* _TASK DESCRIPTION_
From the entries below, say how many lines carry the word "click", and give nothing but the number.

──────── INFORMATION SUPPLIED ────────

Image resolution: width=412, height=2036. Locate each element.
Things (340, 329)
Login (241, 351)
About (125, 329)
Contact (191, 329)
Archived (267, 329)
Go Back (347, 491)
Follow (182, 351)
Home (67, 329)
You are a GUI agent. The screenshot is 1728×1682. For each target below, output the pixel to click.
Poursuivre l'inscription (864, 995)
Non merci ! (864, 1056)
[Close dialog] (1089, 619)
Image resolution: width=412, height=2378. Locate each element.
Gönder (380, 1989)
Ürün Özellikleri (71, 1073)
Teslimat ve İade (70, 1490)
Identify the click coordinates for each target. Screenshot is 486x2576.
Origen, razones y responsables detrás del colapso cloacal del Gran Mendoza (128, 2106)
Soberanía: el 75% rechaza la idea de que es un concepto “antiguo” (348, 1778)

────────

* _EXERCISE RESULT_
2